━━━ Extrait à lire

Lilian Delaveau : Les crises que nous avons vécues, et que nous vivons encore, depuis 2020 et plus généralement depuis 2008, qu’elles soient financières, sanitaires ou diplomatiques, bouleversent les fondements de notre société. Et je suis convaincu que la question funéraire en général est un excellent marqueur sociétal : la façon dont on s’occupe de nos morts en dit long sur la façon dont on considère nos vivants. Les éclaireurs de cette vision, ce sont les opérateurs funéraires qui sont directement au contact des familles et de leurs préoccupations.

R : Pourquoi adresser spécifiquement le sujet de l’inflation ?

━━━━━━

> Consigne A
Pouvez-vous reproduire fidèlement le passage de l'extrait sur la question funéraire qui va de « Lilian Delaveau : Les » jusqu'à « sujet de l’inflation ? » inclus ?
> Consigne B
Pouvez-vous fournir sous forme de liste JSON de chaînes, à raison d'une chaîne par ligne et sans les lignes vides, les lignes des enregistrements allant de la ligne contenant « Aula Virtual (460, 170) » jusqu'à la ligne contenant « Blog (1104, 22) » incluse ?

━━━ Les données

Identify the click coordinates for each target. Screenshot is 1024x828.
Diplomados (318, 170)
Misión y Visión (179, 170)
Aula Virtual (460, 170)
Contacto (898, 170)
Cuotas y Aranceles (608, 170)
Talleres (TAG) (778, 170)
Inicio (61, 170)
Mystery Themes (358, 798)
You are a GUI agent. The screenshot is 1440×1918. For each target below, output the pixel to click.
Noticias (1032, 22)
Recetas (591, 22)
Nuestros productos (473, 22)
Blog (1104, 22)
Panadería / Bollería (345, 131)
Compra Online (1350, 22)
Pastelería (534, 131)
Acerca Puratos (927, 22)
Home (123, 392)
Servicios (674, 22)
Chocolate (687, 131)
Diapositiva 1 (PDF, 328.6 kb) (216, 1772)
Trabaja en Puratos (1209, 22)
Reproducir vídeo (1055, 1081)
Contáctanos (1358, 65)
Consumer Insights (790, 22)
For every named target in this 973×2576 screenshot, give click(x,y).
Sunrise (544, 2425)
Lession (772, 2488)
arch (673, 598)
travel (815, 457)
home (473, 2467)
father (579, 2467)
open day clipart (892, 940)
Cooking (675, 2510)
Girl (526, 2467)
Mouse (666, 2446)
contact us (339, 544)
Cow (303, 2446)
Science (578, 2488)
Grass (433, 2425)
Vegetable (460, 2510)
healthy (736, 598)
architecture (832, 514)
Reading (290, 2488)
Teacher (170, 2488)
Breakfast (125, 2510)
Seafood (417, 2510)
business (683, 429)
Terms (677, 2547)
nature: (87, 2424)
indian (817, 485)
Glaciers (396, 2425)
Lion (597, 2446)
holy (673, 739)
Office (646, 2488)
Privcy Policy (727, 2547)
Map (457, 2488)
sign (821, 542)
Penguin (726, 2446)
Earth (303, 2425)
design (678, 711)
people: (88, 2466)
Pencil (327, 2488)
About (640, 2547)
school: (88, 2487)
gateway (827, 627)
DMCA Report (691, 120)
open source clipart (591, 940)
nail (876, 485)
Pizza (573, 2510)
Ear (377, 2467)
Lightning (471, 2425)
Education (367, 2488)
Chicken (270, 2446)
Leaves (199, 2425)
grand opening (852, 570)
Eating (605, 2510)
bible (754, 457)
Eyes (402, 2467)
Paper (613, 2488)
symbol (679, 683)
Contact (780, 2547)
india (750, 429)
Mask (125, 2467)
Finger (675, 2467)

━━━━━━

> Réponse complète A
Lilian Delaveau : Les crises que nous avons vécues, et que nous vivons encore, depuis 2020 et plus généralement depuis 2008, qu’elles soient financières, sanitaires ou diplomatiques, bouleversent les fondements de notre société. Et je suis convaincu que la question funéraire en général est un excellent marqueur sociétal : la façon dont on s’occupe de nos morts en dit long sur la façon dont on considère nos vivants. Les éclaireurs de cette vision, ce sont les opérateurs funéraires qui sont directement au contact des familles et de leurs préoccupations.

R : Pourquoi adresser spécifiquement le sujet de l’inflation ?

> Réponse complète B
[
  "Aula Virtual (460, 170)",
  "Contacto (898, 170)",
  "Cuotas y Aranceles (608, 170)",
  "Talleres (TAG) (778, 170)",
  "Inicio (61, 170)",
  "Mystery Themes (358, 798)",
  "You are a GUI agent. The screenshot is 1440×1918. For each target below, output the pixel to click.",
  "Noticias (1032, 22)",
  "Recetas (591, 22)",
  "Nuestros productos (473, 22)",
  "Blog (1104, 22)"
]